Substep Check for expected behavior. In this case, the test succeeds if the validation catches the error, so we want to make sure the fixture is not valid. Thus, we use the assert_not function in conjunction with the valid? method, like this:

class ReviewTest < ActiveSupport::TestCase

  …

  test "score should be a number" do
    review_one = reviews(:one)
    review_one.score = 'seven'
    assert_not review_one.valid?
  end

end

Test It!

To confirm that we made this change correctly, we run the test we created, like this:

rails test -v

Technically, this command runs all the tests written for the web app.

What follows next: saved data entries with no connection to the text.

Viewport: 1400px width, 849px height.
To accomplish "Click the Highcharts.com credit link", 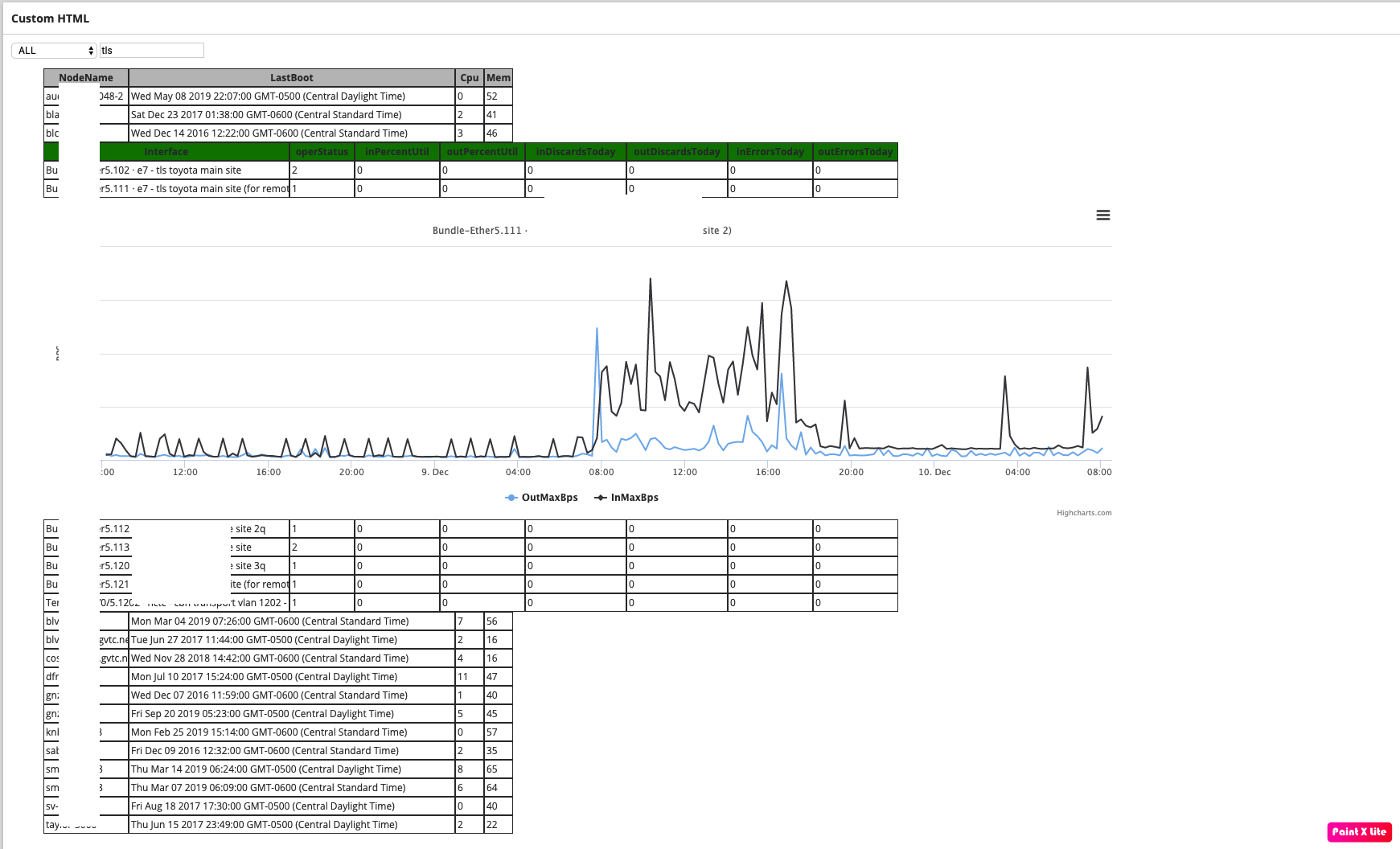I will [1084, 513].
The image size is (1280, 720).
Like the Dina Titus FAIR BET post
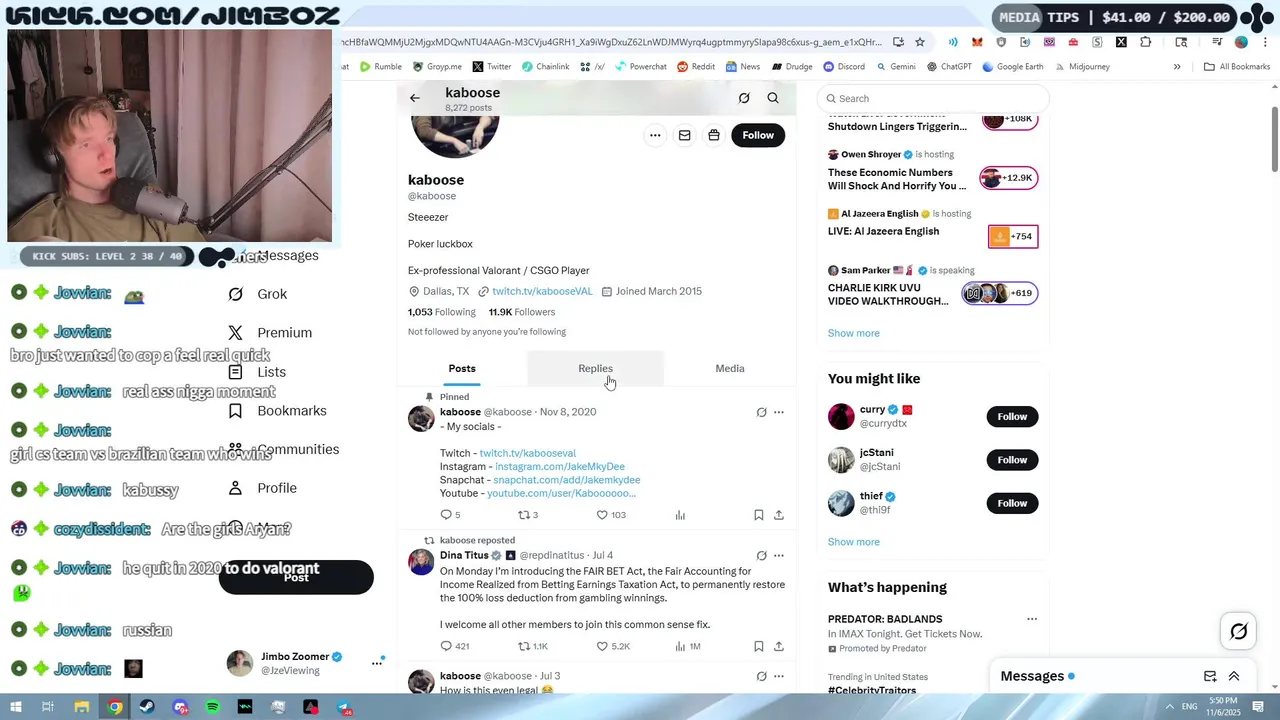pyautogui.click(x=602, y=646)
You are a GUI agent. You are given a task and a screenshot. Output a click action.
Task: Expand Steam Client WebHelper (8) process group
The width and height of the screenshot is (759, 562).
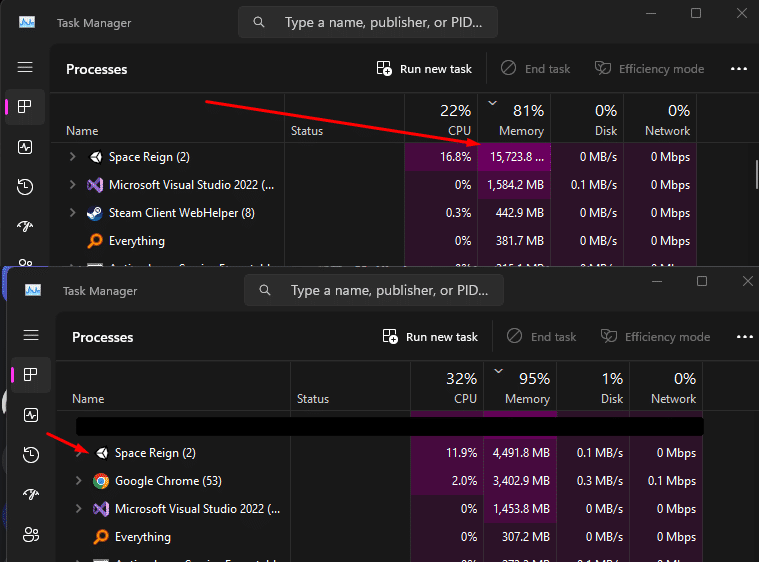coord(73,213)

It should produce output similar to this:

Running via Spring preloader in process 78139
Run options: -v --seed 38274

# Running:

ReviewTest#test_all_fixtures_should_be_valid = 0.06 s = .
ReviewTest#test_title_must_be_present = 0.06 s = .

Finished in 0.204849s, 9.7633 runs/s, 9.7633 assertions/s.
2 runs, 2 assertions, 0 failures, 0 errors, 0 skips

Note that the output shows that our newly created test, ReviewTest#test_title_must_be_present, ran and that there were “0 failures” and “0 errors”. Also, the output shows “2 runs”, because the ReviewTest class contains two tests, and it shows “2 assertions”, because each of those tests executed a call to one assertion.

Step 2 Changeset

Conclusion

Following the above steps, we have now added a numericality validation to a model class to ensure that one of its attributes never has a non-number saved to the database.